The court continues to frame its actions based on a belief that a homeless individual or family have a right to shelter SOMEWHERE. A community may legally relocate those people somewhere else, but ONLY if they can offer individual or family experiencing homelessness an acceptable alternative form of shelter.
The court’s reasoning protects individuals in a ‘tent city’ — or even those occupying a small, individual patch of city parkland — from being ‘swept’ away. By contrast, in many communities in North America and around the world, legal authority permits a “not our problem” stance when removing people from public property. Courts endorse public authority rights to remove, or ‘sweep’ people who are homeless away, without being responsible for their on-going welfare..
This is not the case in Ninth Circuit, which defines legal authority in a sweep of states down the U.S. west coast and also includes Alaska and Idaho. With by far the greatest population of people who are homeless in these states, there has been ever-increasing pressure to address the problem, with the Ninth Circuit perceived as a road block to action.
Recently, the Ninth Circuit has refined its attitude to the rights of people who are homeless and staying on public property. Civic authority to control citizen health and safety has been broadened. Long-suffering municipalities have been hoping to use the court’s legal refinements to take better control of their responsibilities.
And indeed, it’s now clear that they have achieved authority to tackle some aspects of spontaneous homeless communities on municipal properties. One such example is a newfound authority to clear encampments that are unsafe.
But where it comes to the rights of citizens to occupy public property when they have no other place to go, the Ninth Circuit has recently clarified that there has been no change in to the limitations of municipal authority.
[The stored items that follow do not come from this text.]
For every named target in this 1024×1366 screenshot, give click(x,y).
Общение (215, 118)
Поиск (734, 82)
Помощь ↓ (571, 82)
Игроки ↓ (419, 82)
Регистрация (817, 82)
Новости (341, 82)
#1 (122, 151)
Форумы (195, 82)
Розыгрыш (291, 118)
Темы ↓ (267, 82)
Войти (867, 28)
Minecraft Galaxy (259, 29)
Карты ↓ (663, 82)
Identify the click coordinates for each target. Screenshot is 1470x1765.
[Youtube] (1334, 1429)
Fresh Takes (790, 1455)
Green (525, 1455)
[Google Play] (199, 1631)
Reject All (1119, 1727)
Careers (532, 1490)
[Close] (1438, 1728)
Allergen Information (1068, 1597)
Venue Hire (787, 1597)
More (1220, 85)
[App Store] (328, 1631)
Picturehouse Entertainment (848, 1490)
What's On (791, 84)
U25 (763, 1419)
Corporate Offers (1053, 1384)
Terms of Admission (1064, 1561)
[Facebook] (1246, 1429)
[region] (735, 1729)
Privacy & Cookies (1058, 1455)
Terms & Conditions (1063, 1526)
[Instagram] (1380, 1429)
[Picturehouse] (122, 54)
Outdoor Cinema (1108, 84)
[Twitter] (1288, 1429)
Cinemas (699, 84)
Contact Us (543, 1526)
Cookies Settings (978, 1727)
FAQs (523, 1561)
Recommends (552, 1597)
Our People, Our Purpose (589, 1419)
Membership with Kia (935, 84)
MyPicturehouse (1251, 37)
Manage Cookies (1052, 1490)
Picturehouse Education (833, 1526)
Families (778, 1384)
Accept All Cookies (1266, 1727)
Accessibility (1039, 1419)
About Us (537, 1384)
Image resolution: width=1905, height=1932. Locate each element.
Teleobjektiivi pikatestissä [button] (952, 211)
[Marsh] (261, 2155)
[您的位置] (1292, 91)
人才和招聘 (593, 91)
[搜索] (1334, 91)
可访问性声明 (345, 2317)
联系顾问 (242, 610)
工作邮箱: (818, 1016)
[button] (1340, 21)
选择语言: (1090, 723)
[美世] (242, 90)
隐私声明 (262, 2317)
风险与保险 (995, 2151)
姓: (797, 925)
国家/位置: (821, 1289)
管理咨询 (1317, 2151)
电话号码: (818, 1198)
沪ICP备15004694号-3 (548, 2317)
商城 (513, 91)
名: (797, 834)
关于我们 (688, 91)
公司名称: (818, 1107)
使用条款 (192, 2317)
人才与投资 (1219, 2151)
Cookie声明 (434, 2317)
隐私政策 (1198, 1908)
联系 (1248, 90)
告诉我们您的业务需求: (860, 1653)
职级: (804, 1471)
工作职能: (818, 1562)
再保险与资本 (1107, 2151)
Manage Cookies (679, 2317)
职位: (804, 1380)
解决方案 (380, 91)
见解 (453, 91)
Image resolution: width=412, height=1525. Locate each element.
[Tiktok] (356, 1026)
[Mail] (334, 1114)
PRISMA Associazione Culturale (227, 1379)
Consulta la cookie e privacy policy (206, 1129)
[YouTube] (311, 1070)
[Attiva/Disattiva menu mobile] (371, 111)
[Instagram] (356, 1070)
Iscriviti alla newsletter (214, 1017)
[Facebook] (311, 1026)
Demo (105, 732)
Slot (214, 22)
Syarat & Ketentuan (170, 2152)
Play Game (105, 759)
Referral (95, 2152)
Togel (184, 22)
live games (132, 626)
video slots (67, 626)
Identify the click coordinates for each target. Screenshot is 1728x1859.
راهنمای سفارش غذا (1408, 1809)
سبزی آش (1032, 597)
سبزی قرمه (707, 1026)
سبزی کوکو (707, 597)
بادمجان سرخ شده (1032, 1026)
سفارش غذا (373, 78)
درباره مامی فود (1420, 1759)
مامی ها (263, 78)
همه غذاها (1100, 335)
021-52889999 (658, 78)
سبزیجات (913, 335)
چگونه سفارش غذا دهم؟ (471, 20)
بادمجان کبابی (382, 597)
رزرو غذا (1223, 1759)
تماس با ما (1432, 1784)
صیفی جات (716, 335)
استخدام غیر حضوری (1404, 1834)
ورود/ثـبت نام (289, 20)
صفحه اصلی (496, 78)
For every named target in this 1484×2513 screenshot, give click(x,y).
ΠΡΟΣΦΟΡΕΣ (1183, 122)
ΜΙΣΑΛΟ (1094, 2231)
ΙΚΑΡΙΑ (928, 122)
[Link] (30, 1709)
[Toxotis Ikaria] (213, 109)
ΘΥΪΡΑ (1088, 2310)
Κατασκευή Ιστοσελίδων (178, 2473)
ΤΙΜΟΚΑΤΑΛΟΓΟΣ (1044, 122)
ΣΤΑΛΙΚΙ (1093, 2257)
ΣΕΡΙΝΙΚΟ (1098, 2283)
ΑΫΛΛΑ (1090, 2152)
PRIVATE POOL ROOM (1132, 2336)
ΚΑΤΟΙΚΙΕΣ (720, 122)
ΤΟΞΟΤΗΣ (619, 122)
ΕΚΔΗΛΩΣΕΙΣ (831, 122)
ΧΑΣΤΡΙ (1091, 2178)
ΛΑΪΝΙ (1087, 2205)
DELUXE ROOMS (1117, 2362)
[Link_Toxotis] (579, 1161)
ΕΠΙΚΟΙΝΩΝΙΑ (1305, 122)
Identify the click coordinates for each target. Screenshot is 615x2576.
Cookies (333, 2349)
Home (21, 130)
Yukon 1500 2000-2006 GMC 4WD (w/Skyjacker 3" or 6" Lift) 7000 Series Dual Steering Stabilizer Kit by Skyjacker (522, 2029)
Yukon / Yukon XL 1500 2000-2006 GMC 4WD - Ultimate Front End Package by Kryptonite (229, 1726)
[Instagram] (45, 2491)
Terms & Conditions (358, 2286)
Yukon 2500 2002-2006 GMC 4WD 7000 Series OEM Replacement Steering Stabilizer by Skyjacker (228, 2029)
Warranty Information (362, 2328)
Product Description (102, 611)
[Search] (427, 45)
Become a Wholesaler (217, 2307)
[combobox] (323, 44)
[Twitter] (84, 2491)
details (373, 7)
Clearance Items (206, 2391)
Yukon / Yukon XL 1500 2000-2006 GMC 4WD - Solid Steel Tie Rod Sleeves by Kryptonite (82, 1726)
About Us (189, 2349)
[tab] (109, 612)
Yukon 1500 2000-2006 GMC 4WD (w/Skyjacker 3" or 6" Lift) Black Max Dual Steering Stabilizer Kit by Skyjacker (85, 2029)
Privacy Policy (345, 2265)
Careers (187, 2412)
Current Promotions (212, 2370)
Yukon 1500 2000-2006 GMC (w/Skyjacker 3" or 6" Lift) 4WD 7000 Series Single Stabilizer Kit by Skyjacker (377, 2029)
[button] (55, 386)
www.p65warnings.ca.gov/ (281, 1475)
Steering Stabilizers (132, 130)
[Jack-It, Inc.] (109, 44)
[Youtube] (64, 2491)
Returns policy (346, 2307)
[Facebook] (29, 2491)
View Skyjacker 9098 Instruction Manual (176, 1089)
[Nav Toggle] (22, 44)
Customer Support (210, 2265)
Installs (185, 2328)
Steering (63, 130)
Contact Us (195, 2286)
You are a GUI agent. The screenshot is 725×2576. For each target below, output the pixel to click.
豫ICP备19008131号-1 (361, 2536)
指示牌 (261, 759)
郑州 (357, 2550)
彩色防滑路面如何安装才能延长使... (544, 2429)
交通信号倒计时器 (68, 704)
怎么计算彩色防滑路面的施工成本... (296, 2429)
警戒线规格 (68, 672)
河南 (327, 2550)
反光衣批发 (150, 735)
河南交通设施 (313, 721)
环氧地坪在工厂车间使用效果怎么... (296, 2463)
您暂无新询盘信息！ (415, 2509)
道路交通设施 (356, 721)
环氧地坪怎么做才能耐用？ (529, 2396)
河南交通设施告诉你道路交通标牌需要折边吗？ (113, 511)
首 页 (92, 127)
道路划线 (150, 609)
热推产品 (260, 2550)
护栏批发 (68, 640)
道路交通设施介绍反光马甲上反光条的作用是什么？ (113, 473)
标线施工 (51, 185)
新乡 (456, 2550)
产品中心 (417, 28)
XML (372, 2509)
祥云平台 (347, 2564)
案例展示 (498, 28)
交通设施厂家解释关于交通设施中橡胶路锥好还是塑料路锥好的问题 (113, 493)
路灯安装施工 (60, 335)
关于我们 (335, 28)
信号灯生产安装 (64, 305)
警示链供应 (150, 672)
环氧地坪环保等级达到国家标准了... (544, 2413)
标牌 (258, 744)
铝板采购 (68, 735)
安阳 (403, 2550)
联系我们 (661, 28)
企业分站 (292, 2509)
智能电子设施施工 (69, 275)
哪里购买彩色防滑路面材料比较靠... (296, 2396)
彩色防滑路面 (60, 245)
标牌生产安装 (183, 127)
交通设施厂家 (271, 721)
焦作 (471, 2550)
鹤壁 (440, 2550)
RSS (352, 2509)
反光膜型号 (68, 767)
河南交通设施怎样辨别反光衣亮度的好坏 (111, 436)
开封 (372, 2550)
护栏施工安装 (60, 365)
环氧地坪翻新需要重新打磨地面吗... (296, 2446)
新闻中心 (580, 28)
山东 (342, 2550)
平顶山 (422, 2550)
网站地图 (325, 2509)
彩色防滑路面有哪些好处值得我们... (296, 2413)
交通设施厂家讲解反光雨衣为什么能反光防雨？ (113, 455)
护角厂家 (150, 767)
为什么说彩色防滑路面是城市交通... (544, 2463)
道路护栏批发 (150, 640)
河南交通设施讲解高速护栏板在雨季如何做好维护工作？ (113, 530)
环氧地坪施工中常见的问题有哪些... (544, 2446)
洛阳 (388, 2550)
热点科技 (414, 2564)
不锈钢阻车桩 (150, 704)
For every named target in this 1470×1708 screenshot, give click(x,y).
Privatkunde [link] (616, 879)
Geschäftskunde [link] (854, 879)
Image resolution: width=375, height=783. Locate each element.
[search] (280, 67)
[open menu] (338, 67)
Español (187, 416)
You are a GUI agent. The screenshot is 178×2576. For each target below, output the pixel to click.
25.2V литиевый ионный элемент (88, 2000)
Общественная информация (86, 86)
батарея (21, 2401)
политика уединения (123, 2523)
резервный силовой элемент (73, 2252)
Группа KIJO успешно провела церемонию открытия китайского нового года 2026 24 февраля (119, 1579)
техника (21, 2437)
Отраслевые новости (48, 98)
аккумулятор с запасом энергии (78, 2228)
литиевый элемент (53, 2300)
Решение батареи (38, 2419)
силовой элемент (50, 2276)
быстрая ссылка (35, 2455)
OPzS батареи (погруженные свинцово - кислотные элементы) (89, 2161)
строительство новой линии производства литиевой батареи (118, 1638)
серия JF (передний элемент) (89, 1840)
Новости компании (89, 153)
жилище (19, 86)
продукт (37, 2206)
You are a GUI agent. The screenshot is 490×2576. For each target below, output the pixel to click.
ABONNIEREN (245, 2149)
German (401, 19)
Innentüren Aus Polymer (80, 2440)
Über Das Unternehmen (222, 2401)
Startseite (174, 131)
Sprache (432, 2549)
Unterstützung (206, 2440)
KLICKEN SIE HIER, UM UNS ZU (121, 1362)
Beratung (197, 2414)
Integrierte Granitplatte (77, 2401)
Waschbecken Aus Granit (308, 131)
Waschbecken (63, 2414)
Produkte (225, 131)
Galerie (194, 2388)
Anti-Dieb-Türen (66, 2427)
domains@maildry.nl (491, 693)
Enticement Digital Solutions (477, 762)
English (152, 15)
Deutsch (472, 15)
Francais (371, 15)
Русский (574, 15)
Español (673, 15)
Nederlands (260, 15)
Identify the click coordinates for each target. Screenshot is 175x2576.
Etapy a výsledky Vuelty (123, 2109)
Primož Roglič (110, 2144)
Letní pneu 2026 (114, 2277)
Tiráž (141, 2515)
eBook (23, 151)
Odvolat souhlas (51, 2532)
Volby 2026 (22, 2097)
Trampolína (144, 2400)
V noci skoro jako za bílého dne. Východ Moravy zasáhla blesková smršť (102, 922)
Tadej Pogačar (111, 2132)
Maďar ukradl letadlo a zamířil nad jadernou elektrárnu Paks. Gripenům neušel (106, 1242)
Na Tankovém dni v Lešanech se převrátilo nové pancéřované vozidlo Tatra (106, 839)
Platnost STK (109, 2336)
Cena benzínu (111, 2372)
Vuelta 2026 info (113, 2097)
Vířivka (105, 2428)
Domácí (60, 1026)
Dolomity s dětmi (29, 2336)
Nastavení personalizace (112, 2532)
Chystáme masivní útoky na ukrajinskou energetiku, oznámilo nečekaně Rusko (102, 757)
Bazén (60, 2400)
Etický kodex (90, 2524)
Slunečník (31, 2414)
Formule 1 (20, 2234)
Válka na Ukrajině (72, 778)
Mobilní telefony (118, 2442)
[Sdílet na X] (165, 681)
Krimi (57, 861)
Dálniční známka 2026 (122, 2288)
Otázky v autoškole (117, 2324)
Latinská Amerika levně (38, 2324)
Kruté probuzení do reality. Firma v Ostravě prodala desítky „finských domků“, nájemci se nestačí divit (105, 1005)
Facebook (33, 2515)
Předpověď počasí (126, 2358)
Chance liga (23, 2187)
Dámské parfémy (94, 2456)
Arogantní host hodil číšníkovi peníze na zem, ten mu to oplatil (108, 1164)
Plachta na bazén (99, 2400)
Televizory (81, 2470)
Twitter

Jurisdictions cannot foist the responsibility of finding alternatives and adequate shelter space on to people who are homeless. Jurisdictions must offer actual, existing and availabale shelter accommodation as an alternative. Lack of such an actual offer will continue to protect the homeless from being ‘swept’ away. However, turning down an explicit offer of an appropriate shelter bed will be sufficient grounds to clear (a) person(s) who are homeless from otherwise unauthorized use of city property.